Amour Amour (Aerial Ethereal #1)(20)
Needless to say, my imagination is wrong.
Vampires don’t exist.
And just as Camila’s non-vampire boyfriend stops screaming, the pleasurable moaning begins again. It’s a cycle that has kept me awake all night.
In college, I chose to live in a single dorm after my freshman year fiasco. My roommate brought her boyfriend over almost every night, and I slept on Shay’s futon more than I did my own bed. I managed to avoid other people’s sex noises for that long.
My clean record is now broken.
Camila’s boyfriend must be stellar because the bedposts thump against the walls. I smash my pillow over my face and exposed ears. I just don’t want to be half-asleep tomorrow. Zombies can’t act like felines in heat.
Sleep, I command myself.
Camila cries out in pleasure.
Sleep, Thora.
Please.
*
My eyes are heavy-lidded, and the gym’s fluorescent lights sear my pupils.

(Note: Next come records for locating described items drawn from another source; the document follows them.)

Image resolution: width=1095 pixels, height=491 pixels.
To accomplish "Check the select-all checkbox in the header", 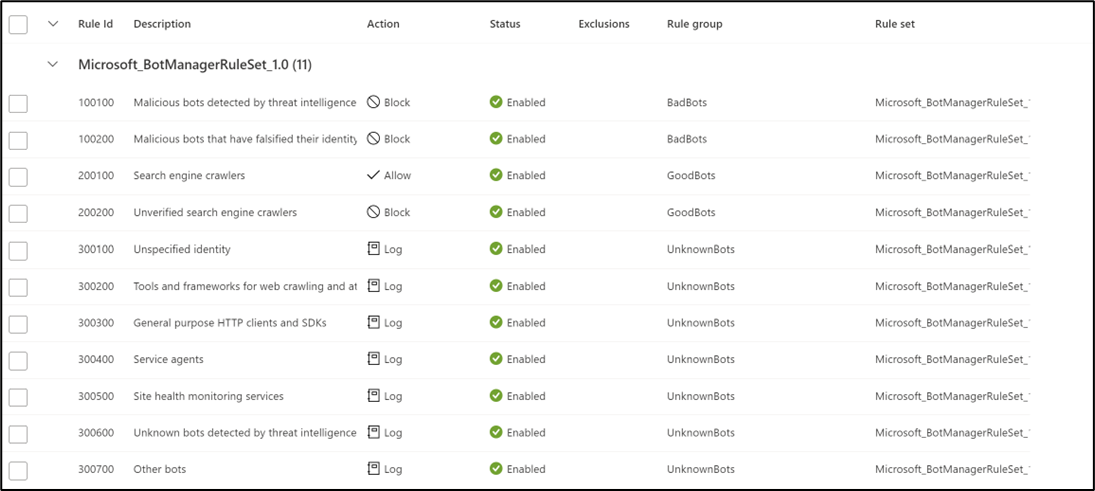I will pos(18,24).
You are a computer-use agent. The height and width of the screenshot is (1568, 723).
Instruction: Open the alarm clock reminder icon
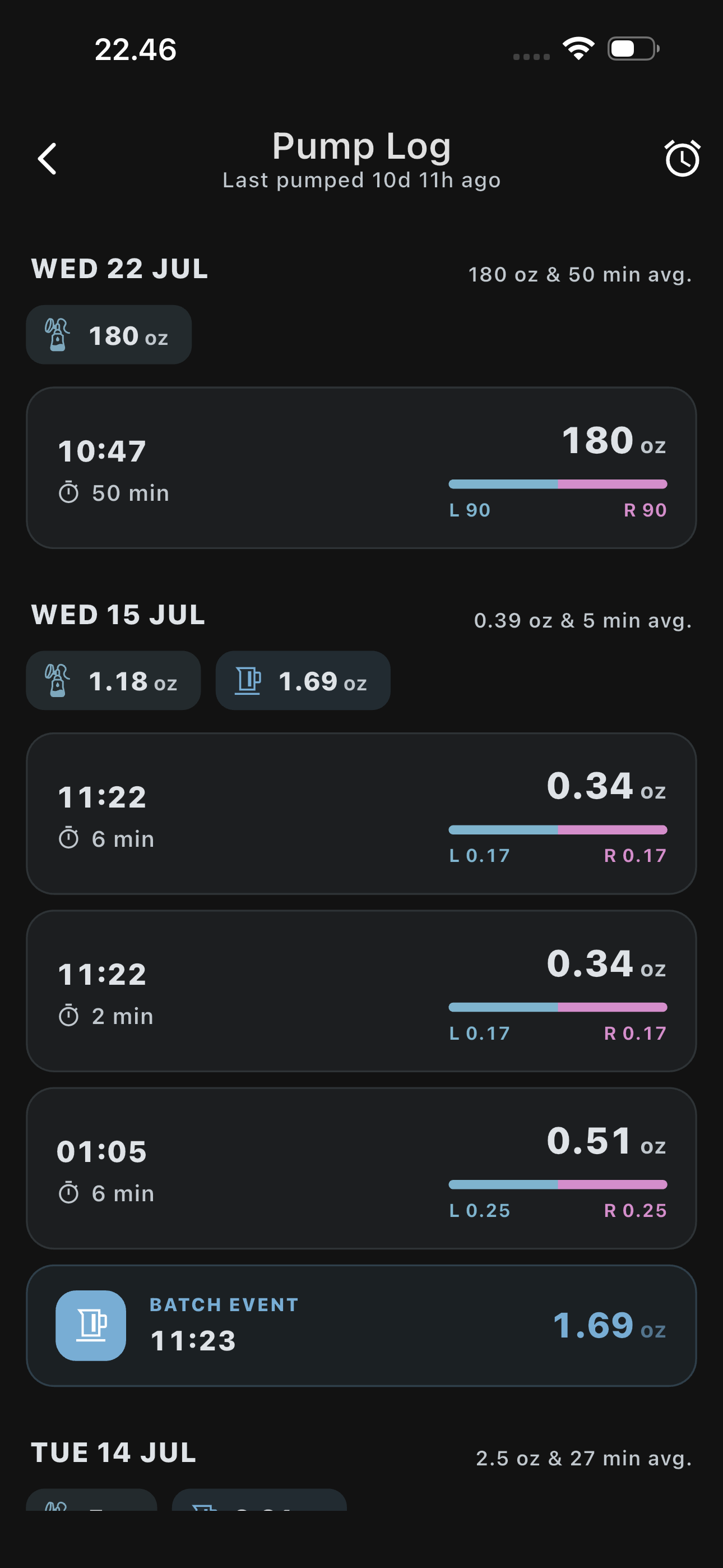(x=682, y=159)
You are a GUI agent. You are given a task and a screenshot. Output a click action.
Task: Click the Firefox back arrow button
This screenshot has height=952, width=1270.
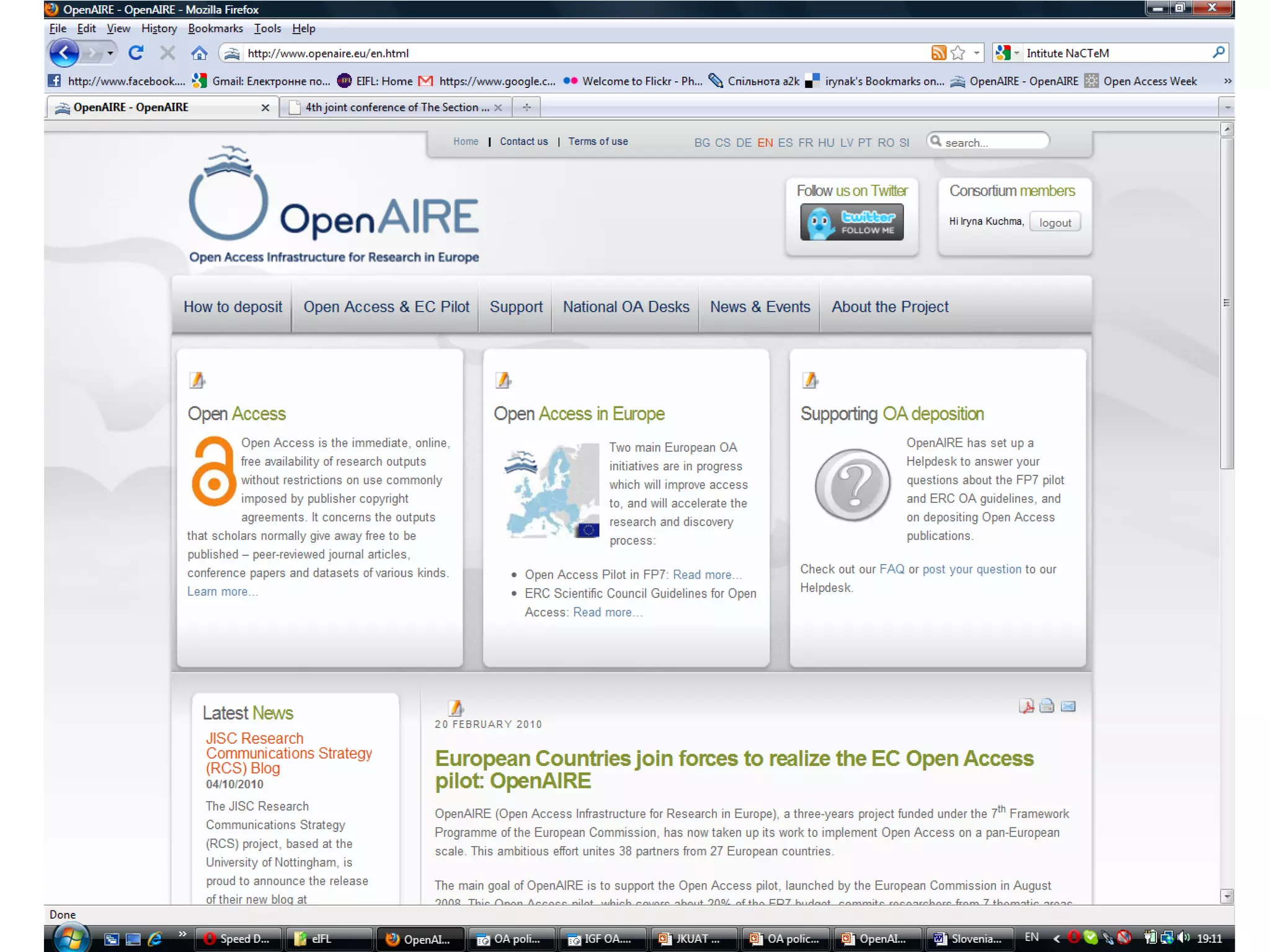pyautogui.click(x=64, y=53)
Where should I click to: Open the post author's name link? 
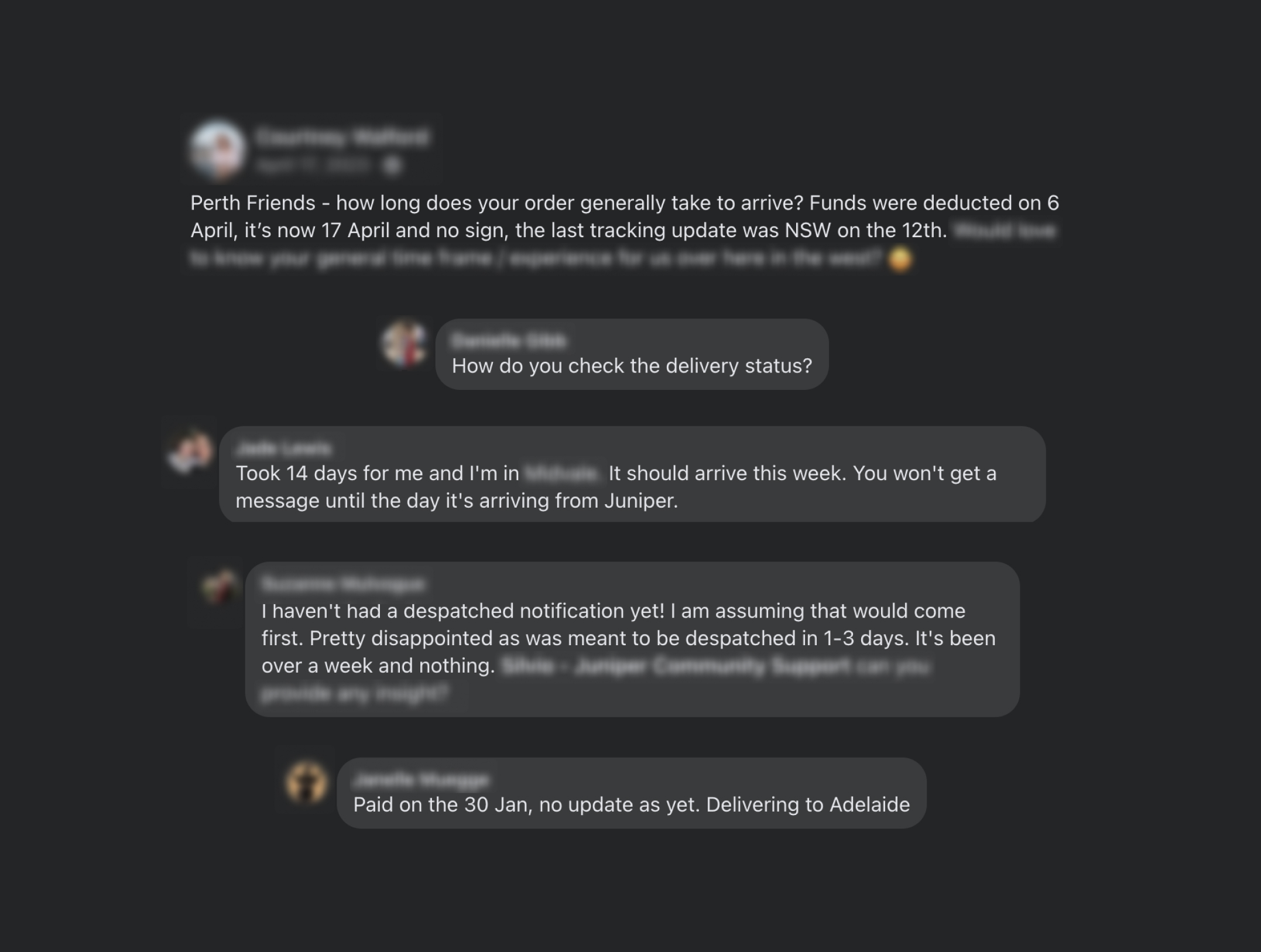coord(342,138)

I yawn into my jacket sleeve as Kaitlin slumps down on the blue mat beside me.
“Late night?” she asks with a mild look of disdain. I catch the very, very hidden meaning.
“Not with anyone,” I tell her. Definitely not Nikolai. “I was by myself.” That sounds like a lie for some reason. “I just had bad sleep.”
She nods, her guards dropping. “Me too.”
Not only did Camila go at it on the bed last night, but she switched to the shower. To top it off, when I finally caught some shuteye, I had a nightmare.
And I fell off the couch, face-planting, hard. Which triggered a bloody nose. Now I have a bruise on the bridge and another bruise on my cheekbone to show for it. Concealer covered some of the purplish tint but not all.
“You nervous?” Kaitlin asks. Her brunette bun is so tight that the follicles along her hairline look ready to snap.
“Kind of,” I say honestly with another yawn in my arm. “Are you?”
She nods and leans in close to me to whisper, “Elena has been chatting with Ivan in Russian all morning.”
Her gaze drifts to the aerial silk, where Ivan and Elena stand. As though about to instruct her. Like she’s already been awarded the role.
Kaitlin reaches for her toes, stretching. “I swear these things are made for people who can talk their way into them.”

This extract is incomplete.